The animal was kept alive for a few days and was euthanized during the weekend. Most commentators suggest punishment more appropriate for medieval times, but prosecutors are restricted by what's on the books now, and the most serious charge that can be brought is aggravated cruelty to animals, a felony that carries a maximum three years in prison, a $5,000 fine and counseling. Prosecutors were hard-pressed to remember an animal cruelty case in the city that got beyond the district courts; in 2002, a jury acquitted a man of killing a toy poodle with a pickax for urinating on the edge of his lawn.

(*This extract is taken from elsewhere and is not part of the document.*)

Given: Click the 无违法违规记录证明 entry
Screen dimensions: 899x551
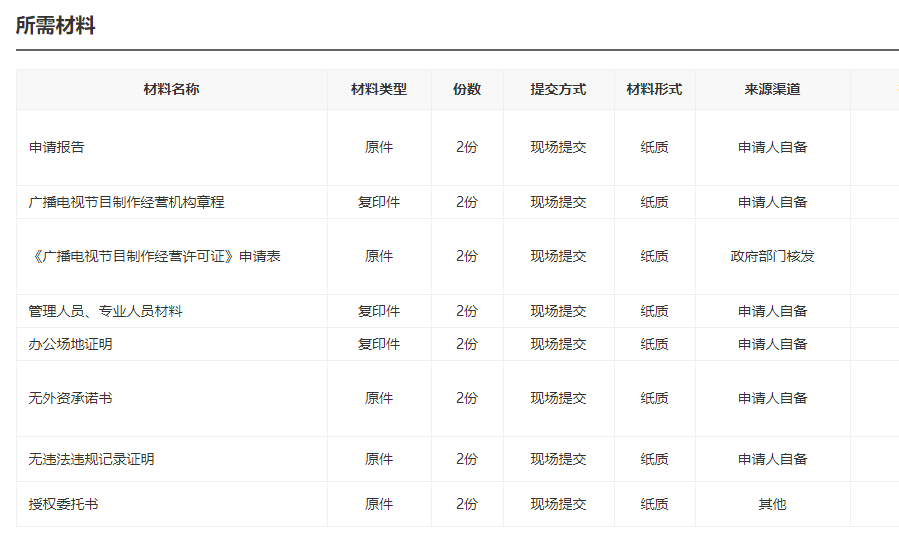Looking at the screenshot, I should [91, 459].
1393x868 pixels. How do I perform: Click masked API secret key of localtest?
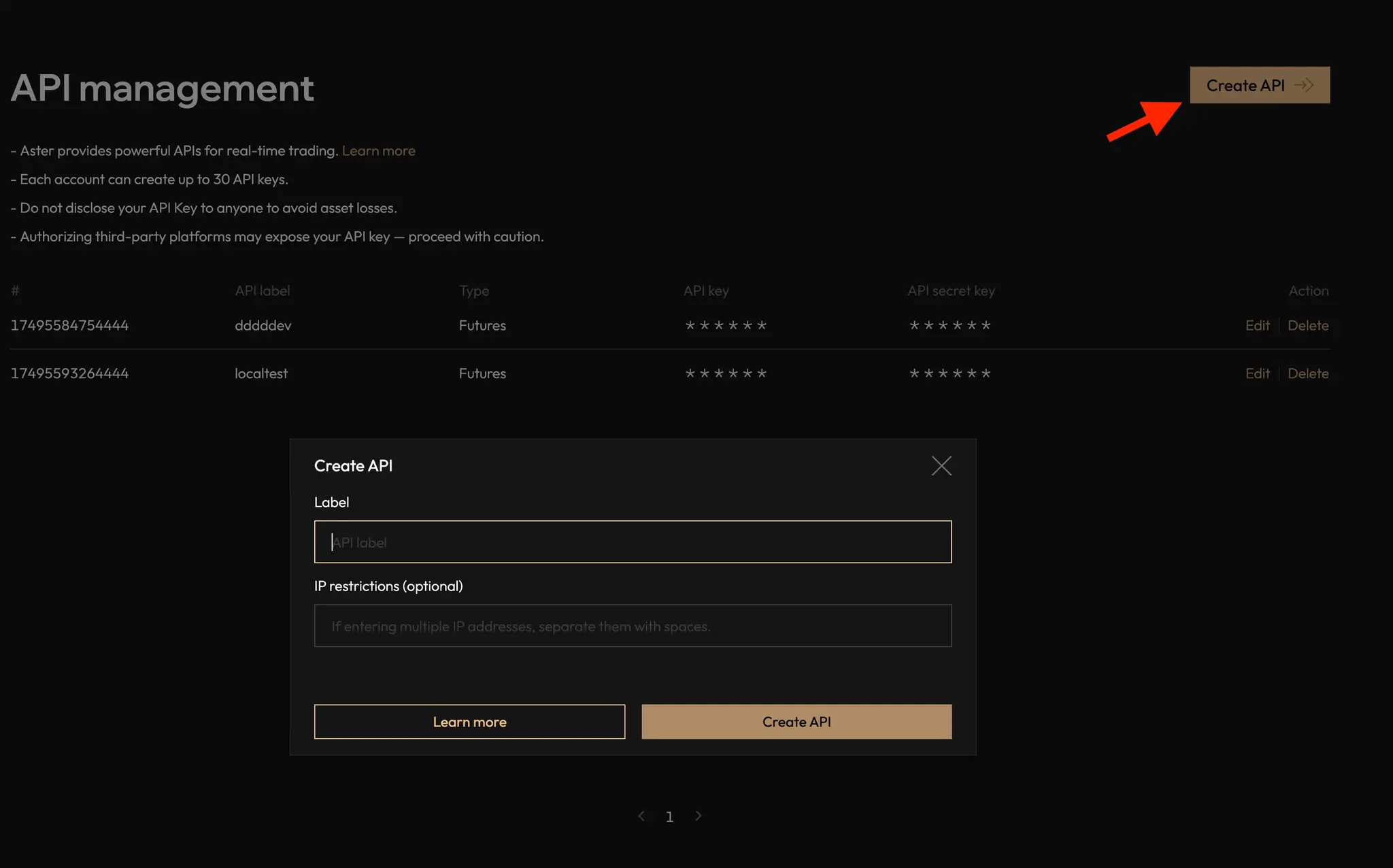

He surely didn't have these message-posters on his jury:
"Hopefully Karma will prevail and the monsters who did this, and those that watched and did nothing, will suffer a similar fate," a woman who identified herself as Audrey wrote to the Unleashed blog.
"Can we not ban this breed of human?" Gisselle asked.
"In a city that is no stranger to new lows, this one really stands out," Mark wrote. "The innocence of an animal like Phoenix getting caught up in what can only be described as the evil side of human nature is what makes this so revolting."
On Tuesday, Teel was still out on the street, pushing for leads as the reward offered through the Baltimore Rescue and Care Shelter climbed to $8,500, more than is typically offered in attacks involving people.
Teel has spent five years on Baltimore's streets, and the Western District is one of the city's highest crime areas. She is assigned to the district flex squad, which allows her to target crime without being tied to answering emergency calls. While standing on Presbury Street, she took out her phone to show off pictures of her dog.
"I've never seen anything that bad happen before," the 25-year-old officer said. "I was hurt. It was crying and yelling. ... It's a puppy, she can't help herself. It's hard to see people get killed, it's hard to see children get shot, but to see a dog actually on fire is worse."